鲁柏在课中有过许多的经历,但是在事后他却想不起来。原因是:所有有形有质之物全都是“象征”,而当这些“象征”在某一特定振动频率的范围里出现时,就变成了一种具体存在着的实相,因是之故,一个象征所具有的实相不止一个。换句话说,就是当振动频率不一样时,自然就有不同的实相存在,而“物”这种东西,在鲁柏所进入的世界里并不是一种主要的“象征”来源。

328因而,当鲁柏回到物质系统里来的时候,他极不容易把他在那些不以“物”为主要的世界中的经历翻译出来。至于我这方面,我也做一些适当的调整才能与鲁柏有所接触,换句话说就是我必须要“降下”好几个层次才行。

于是我就下了一些非常创造性的功夫以与鲁柏搭上线,而在这种努力中,他也参与了一份。

他所做的功夫除了将这些内在的资料翻译到物质层面来之外,还同时将很多线索带到了人间,由于他带到人间来的这种种引线,我才有机会将那些你们本来就轧了一角的种种实相传回到人间来。

11 点整停了一会儿。赛斯以一种不温不火,而又颇为开心的态度,不断的在说话中提醒我要如何标点符号。珍的眼睛常常是合上的。

若完全从我的角度来看,你们的“物”根本就不存在,所有存在的只是你们的内心世界而已。但是若以物质角度来说,在鲁柏出神的过程中他又确曾经历了各种身体结构上的变化,虽然这些变化大致上对他的身体而言并不陌生。(幽默的接着说)这个问题早在他来这趟人生之前就已经研究过了。
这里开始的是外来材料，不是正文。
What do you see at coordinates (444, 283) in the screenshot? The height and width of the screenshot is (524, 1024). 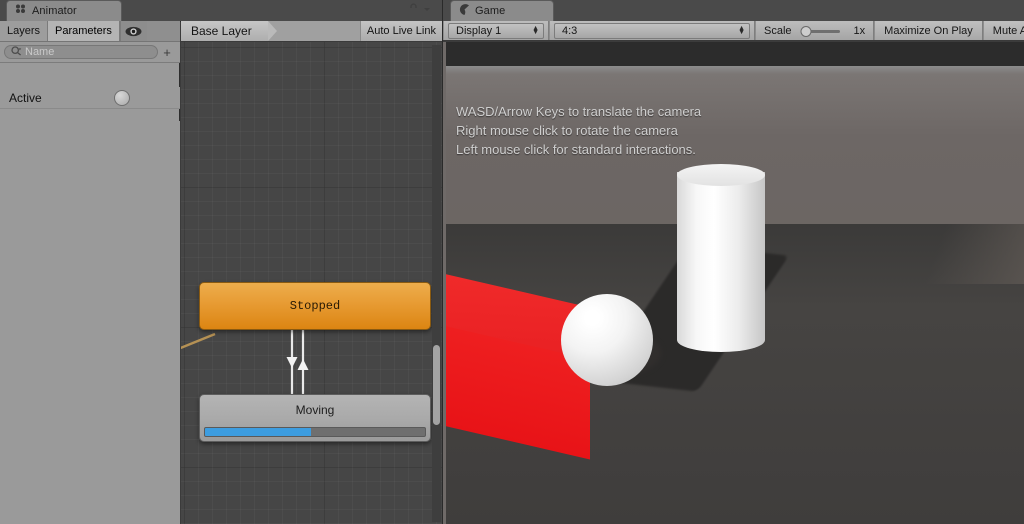 I see `game-view-left-edge` at bounding box center [444, 283].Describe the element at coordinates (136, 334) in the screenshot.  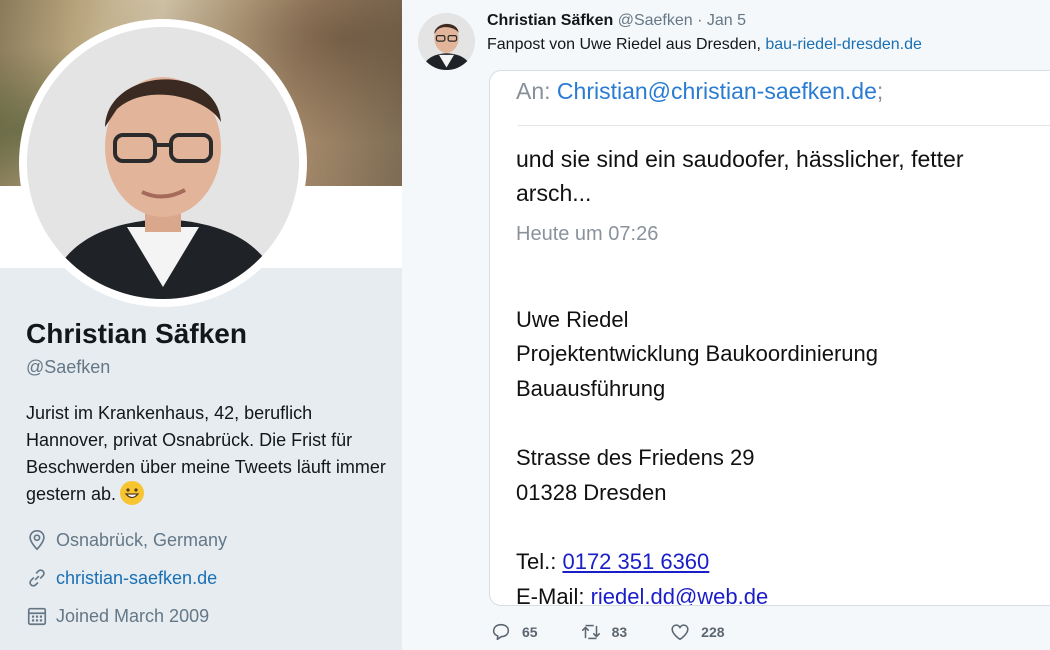
I see `profile-name: Christian Säfken` at that location.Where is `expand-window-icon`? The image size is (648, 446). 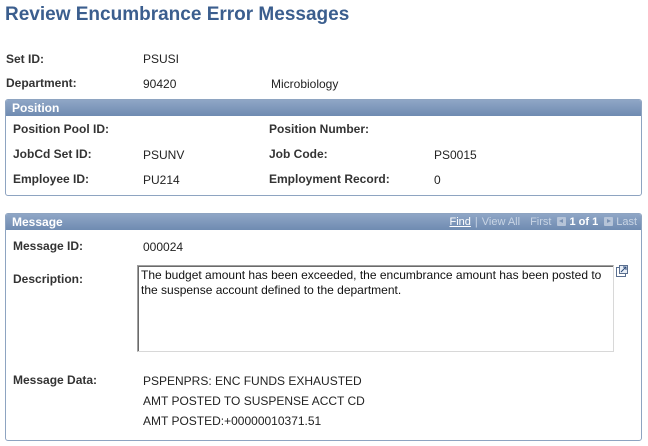 expand-window-icon is located at coordinates (622, 271).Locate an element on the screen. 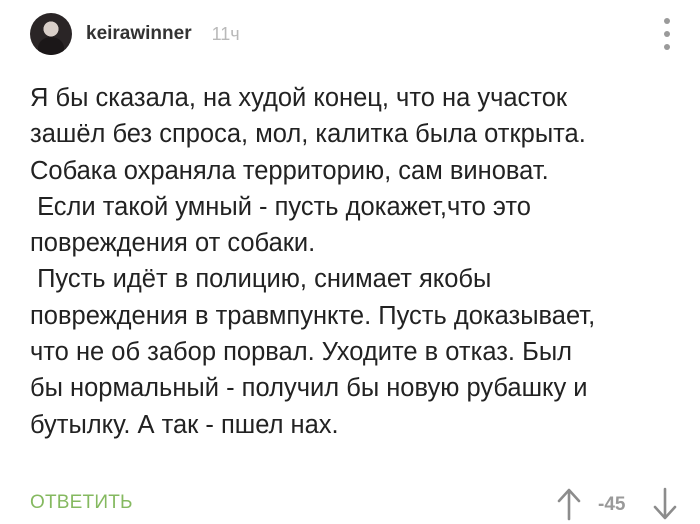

他有意的,为了要达到某种目的,将他的神经系统在神经与神经的连线上做了一种很特别的安排,因而他的脉搏跳动能够一直维持正常。当“加速”开始时,他身体里的荷尔蒙及化学物就开始产生了变化,而使得他可以以那个状态做一个起步点。这时候,他大脑的左叶与右叶同时都开始绽出火花。在这种种相互关联之下,他的肉体就完成了“加速”的准备而进入了待发状态。所有因这些变化而可能导致对肉体的效应则完全被切断了。

有许多心神迷失的人,其状况若要解释起来也像这种情形差不多:那就是当加速是突如其来而强到一个相当程度时,这个人整个的个性与人格,会被这种加速完完全全的带出人间范围之外。

现在我再为苏做一次加速的示范,看看她能不能认得出来。这种加速在梦中也常常发生,特别是在你发现到自己刹那间进入了一个让自己大吃一惊的新空间时,正是这种情形。梦境的本身往往会涉及到这种“加速”的状态。

我一面抄,一面偷空看了苏一眼,她静静的坐在我的旁边,全神注视珍变化的情形。现在珍的眼睛睁开了,节奏也快了起来,而声音也比较大了一点。

原则上,每一个艺术性的创造,在创造发生的时候,也都或多或少的会以一个较弱的程度在不同方面经过同样的这种加速过程。好,现在速度不能再增加了,再加速下去的话,声音会变得太快而导致鲁柏的音调失去控制。

329珍说到最后一句话时,忽然爆发出非常大的声音——这种效果我和苏常常看得到。当珍在替赛斯说话时,她所发出的音量常常超过她自己说话时所能发出的最大音量。有时她的声音会大至令我的双耳嗡嗡作响。我曾听过珍用类似的这种高音量一连说几个钟头的话,而一点也没有声嘶力竭的迹象。

现在先不要记笔记……她高昂而急促的声调很快的就平伏了下来,接着赛斯向我说他将会在下一次我们用录音机记录的时候,再来一次效果不错的这种“加速”的示范,苏也可以在场,他希望我到时候也能像苏一样清晰的经历到这种加速的情形。这段插曲在休息的 11:10 分结束。

当珍回神过来时,苏又一次强烈的感觉到珍在速度上的遽减,在这同时,她还感觉到有一些无法形容的视觉上的效果,虽说是无法形容,但她还是勉力一试,因此她又回头在笔记中加了一些东西,她所记录的内容附在本节课内容之最后面。

珍说:“有时在 ESP 课时,只要大家都能走,我可以带着全班和我一起去经历一次加速的旅程。”她接着用了一个一棵棵的树与森林相对照的例子,来说明被动状态与加速中的感觉间的关系。她说她有时有一种感觉,那就像是“能够穿墙而出”一样。我们讨论了很多,可是我并没有把它们全部记录下来。